To expand on this: mutations between generations happen exactly there, between generations. So the parents of the “first” chicken (if you draw the line somewhere on the evolutionary scale) were not chicken; the egg however was a chicken egg, as it contained a chicken.
Comment on Chicken vs Egg
JadenSmith@sh.itjust.works 7 months ago
I haven’t understood how this question seems difficult to so many. Not trying to put anyone down, but chicks hatch from eggs. In order for a chicken to be classified as a chicken (as we know it to be), it would have hatched out of an egg.
konju376@lemmy.blahaj.zone 7 months ago
JadenSmith@sh.itjust.works 7 months ago
Exactly. Well put.
lugal@sopuli.xyz 7 months ago
And who laid that egg? Certainly not me. The implication is that it’s about a chicken egg and it’s not difficult, it just doesn’t have a determinative answer because chicken is a spectrum. What even is the first chicken? There ain’t just a thing, that’s not how evolution works. It’s a gradual change from once species to another like language change. Who was the first speaker of modern English and how could they understand their middle English speaking parents?

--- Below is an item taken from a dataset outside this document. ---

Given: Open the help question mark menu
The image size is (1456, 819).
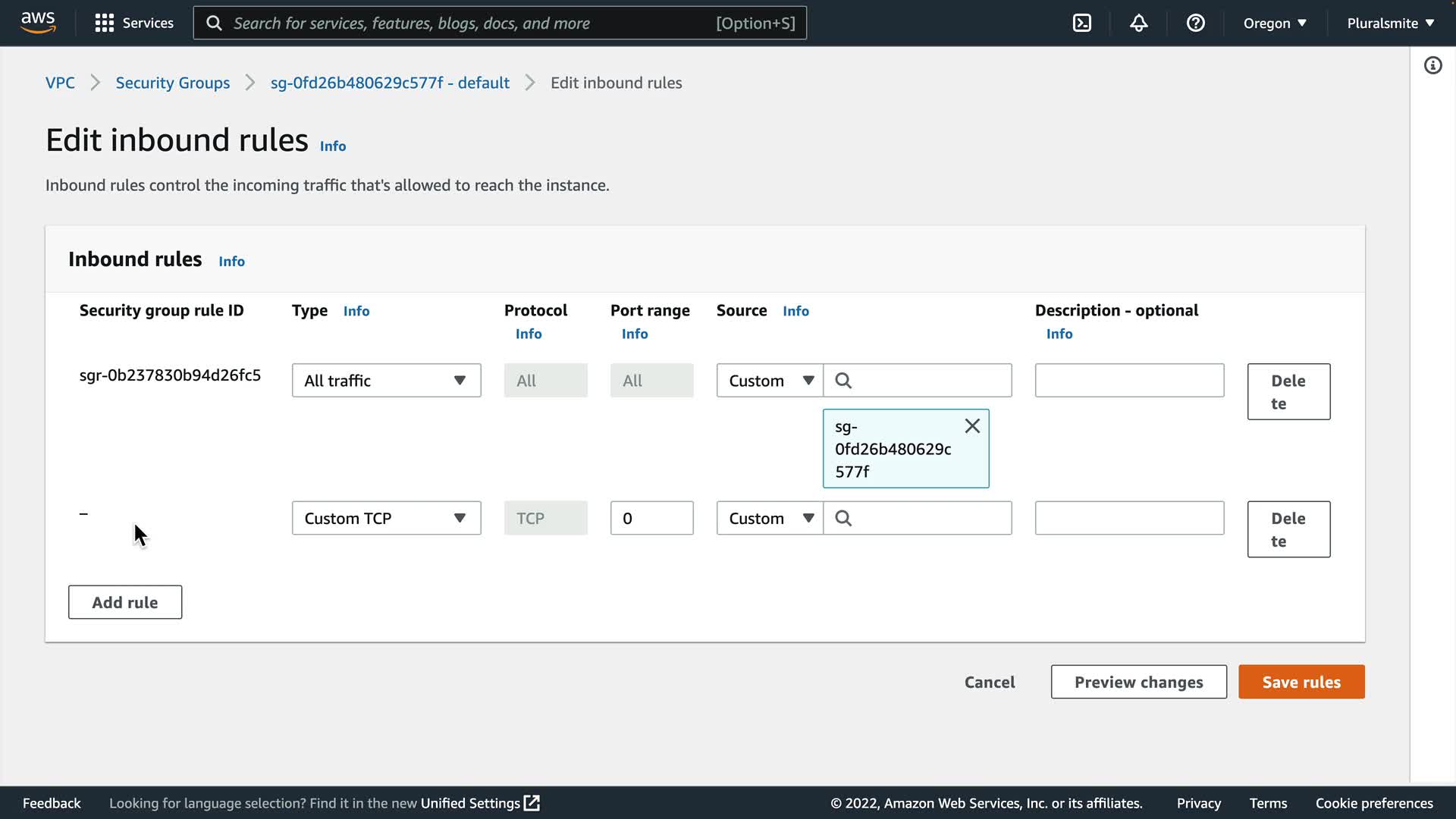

That’s why the chicken and egg thing is used as an allergy for questions that do not have a straightforward answer. Who started the fight? “Certainly not me, I made a joke and you took it seriously and then you insulted me” “I didn’t hit you hard but you did”
Brickardo@feddit.nl 7 months ago
When they say egg they mean chicken egg, not any kind of egg. It’s not completely clear if the first chicken came up from what you’d call your usual chicken egg.
Whelks_chance@lemmy.world 7 months ago
Is it a chicken egg if it came from a chicken, or contains a chicken?
Brickardo@feddit.nl 7 months ago
I would think that a chicken egg is a chicken egg if it can’t be distinguished from our current chicken eggs, which could be yet another option to consider and might take out the chicken of the discussion.
Regardless, the solutions seem clear if we consider either of your two options.